- **Texto fuente**:
Alberto Fernández caminó por un sendero opuesto. Hace un año puso en marcha una cuarentena férrea, que le provocó un alto ascenso en su popularidad. Cuando anunció la medida lo hizo acompañado de un opositor a su gobierno, el jefe de Gobierno porteño, Horacio Rodríguez Larreta. La población confió porque entendió que el bienestar social se colocaba por encima de los intereses partidarios.

La imagen de Fernández se fue por las nubes en aquel otoño y mayoritariamente el país cumplía la disposición, que aplicaba fuertes restricciones a ciertas libertades individuales. El cuerpo social convalidó las instrucciones y casi no hubo protestas.

Las encuestas indican que la gente validó las restricciones con el convencimiento que la cuarentena era la mejor manera de protegerse frente a la pandemia.

- **Filas de datos**:
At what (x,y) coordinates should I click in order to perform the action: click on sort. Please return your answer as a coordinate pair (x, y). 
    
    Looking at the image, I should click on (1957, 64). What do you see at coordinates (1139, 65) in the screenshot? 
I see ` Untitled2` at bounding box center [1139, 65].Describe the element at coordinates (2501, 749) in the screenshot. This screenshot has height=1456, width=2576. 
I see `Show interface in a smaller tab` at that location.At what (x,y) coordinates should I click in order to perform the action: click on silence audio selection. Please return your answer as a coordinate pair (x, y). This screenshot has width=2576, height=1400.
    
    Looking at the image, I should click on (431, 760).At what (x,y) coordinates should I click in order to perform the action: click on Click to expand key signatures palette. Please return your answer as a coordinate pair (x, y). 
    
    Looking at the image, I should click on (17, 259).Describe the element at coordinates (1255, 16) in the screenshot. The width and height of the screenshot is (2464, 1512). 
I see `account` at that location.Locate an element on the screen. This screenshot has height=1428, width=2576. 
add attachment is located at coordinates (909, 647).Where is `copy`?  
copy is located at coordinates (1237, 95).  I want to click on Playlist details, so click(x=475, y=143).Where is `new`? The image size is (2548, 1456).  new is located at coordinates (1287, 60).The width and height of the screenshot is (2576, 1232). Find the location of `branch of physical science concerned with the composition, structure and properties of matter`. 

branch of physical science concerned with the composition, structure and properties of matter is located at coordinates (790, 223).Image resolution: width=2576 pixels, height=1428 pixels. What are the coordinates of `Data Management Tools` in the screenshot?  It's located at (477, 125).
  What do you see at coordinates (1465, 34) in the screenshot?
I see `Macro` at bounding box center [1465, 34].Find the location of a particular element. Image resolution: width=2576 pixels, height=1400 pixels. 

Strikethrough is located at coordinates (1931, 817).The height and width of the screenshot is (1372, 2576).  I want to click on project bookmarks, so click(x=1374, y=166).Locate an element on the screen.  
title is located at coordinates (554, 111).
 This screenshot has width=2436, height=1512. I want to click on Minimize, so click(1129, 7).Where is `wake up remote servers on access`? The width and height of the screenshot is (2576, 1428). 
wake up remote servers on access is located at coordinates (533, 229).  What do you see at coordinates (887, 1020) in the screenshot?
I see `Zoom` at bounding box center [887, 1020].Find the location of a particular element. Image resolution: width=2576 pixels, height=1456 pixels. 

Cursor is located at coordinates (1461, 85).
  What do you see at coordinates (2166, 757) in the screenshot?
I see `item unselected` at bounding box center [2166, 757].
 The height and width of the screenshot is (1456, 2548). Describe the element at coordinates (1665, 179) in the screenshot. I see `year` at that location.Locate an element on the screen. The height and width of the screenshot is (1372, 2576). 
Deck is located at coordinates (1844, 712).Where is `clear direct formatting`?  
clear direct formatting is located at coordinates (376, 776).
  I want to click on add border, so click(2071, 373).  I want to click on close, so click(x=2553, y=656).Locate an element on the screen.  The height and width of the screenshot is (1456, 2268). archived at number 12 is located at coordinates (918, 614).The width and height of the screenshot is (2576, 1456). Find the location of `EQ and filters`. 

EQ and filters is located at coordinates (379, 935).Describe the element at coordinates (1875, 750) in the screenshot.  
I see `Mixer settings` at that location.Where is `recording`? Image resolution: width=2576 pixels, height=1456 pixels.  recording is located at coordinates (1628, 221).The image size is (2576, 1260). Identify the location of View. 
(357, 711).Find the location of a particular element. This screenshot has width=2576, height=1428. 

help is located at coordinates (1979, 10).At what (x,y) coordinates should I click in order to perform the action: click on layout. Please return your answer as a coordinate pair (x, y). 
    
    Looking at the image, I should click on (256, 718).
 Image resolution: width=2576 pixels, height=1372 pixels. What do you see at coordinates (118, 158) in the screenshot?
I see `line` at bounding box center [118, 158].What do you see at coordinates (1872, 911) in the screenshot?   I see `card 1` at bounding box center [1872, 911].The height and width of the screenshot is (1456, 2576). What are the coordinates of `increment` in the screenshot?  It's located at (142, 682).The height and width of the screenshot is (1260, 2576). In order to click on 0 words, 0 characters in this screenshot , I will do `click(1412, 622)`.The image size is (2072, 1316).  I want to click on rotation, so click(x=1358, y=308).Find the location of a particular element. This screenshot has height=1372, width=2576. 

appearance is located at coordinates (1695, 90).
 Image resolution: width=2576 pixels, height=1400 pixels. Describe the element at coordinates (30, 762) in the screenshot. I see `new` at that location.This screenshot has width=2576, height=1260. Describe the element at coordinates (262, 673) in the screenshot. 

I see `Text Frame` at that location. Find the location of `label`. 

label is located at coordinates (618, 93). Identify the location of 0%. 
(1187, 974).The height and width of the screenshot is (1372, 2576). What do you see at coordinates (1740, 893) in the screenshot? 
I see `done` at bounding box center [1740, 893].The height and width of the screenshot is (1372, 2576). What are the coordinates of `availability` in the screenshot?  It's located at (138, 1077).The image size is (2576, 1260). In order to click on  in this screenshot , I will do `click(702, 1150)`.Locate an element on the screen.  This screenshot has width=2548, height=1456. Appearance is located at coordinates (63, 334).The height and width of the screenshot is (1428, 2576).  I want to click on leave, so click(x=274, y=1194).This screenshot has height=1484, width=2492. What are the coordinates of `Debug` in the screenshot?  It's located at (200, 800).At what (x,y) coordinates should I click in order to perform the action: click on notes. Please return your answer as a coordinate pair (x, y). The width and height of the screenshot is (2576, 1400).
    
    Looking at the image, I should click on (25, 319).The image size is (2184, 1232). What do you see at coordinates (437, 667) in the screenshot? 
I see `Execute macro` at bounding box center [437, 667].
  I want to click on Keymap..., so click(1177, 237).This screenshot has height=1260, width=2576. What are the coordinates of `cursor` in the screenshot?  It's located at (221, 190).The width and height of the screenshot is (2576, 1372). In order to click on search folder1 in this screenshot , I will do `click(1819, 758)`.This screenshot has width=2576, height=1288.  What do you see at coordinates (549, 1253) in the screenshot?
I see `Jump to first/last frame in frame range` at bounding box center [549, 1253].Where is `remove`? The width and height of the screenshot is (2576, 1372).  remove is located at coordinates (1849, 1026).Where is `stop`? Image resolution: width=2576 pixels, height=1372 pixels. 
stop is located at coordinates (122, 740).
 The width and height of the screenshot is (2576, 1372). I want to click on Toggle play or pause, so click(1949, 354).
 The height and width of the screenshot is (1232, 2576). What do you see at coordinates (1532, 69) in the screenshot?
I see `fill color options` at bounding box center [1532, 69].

- **Enunciado**:
Según el texto fuente, ¿quién acompañó a Alberto Fernández cuando anunció la cuarentena?

- **Resultado**:
Lo acompañó el jefe de Gobierno porteño, Horacio Rodríguez Larreta, opositor a su gobierno.